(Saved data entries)
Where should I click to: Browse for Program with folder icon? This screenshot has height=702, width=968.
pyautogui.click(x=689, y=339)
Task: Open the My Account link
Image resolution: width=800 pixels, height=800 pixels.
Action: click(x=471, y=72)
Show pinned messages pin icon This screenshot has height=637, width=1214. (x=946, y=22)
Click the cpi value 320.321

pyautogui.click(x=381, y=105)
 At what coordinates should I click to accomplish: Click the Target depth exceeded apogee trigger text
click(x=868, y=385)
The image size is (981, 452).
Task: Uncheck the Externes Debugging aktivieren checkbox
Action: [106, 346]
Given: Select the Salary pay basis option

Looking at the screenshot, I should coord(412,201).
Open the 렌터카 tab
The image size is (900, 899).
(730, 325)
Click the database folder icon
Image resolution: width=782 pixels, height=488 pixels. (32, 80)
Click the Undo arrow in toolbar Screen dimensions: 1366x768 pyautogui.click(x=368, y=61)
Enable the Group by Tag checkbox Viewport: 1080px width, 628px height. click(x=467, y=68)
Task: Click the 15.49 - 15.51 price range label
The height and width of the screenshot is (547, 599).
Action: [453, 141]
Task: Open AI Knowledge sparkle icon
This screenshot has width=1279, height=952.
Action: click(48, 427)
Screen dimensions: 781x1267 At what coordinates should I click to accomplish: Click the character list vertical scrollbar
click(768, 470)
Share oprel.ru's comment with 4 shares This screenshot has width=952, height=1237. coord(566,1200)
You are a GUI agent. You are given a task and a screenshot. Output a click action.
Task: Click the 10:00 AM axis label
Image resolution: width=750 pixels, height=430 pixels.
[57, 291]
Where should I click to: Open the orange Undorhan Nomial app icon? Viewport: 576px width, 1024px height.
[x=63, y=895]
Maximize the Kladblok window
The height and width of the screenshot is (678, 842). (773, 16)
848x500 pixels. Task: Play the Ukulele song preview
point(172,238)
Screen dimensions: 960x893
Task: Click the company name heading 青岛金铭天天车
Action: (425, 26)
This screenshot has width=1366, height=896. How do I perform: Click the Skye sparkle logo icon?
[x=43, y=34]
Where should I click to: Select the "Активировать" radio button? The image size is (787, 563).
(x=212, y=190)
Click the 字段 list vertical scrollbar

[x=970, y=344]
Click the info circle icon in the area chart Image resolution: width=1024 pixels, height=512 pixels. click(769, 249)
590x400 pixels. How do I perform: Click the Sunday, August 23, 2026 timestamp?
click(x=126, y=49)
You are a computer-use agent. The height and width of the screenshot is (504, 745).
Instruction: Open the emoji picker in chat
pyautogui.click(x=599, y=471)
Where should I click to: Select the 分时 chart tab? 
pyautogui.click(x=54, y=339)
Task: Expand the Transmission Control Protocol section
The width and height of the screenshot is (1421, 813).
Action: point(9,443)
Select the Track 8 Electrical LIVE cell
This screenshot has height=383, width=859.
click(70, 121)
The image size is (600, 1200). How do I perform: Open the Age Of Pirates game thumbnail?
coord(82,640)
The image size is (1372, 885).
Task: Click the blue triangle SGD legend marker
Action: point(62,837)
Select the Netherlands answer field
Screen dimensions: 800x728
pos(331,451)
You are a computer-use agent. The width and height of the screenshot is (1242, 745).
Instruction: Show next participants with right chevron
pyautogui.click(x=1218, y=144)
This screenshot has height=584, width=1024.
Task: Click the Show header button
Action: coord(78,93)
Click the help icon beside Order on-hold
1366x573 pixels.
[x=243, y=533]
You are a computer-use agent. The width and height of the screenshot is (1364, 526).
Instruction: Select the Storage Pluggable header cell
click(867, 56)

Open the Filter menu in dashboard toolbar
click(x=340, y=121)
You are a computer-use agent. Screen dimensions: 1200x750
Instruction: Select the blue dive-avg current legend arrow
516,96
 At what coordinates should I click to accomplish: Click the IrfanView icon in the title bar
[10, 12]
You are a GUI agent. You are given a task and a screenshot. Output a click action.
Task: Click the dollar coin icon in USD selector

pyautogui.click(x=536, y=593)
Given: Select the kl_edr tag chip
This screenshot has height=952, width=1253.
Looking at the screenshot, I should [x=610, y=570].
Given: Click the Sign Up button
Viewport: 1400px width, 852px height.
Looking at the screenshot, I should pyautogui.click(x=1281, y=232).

TASK ITEM:
All that belongs in the answer is the run of lines above from the line containing "Screen dimensions: 781x1267" through the line containing "Share oprel.ru's comment", exactly as written.

TASK ANSWER:
Screen dimensions: 781x1267 At what coordinates should I click to accomplish: Click the character list vertical scrollbar
click(768, 470)
Share oprel.ru's comment with 4 shares This screenshot has width=952, height=1237. coord(566,1200)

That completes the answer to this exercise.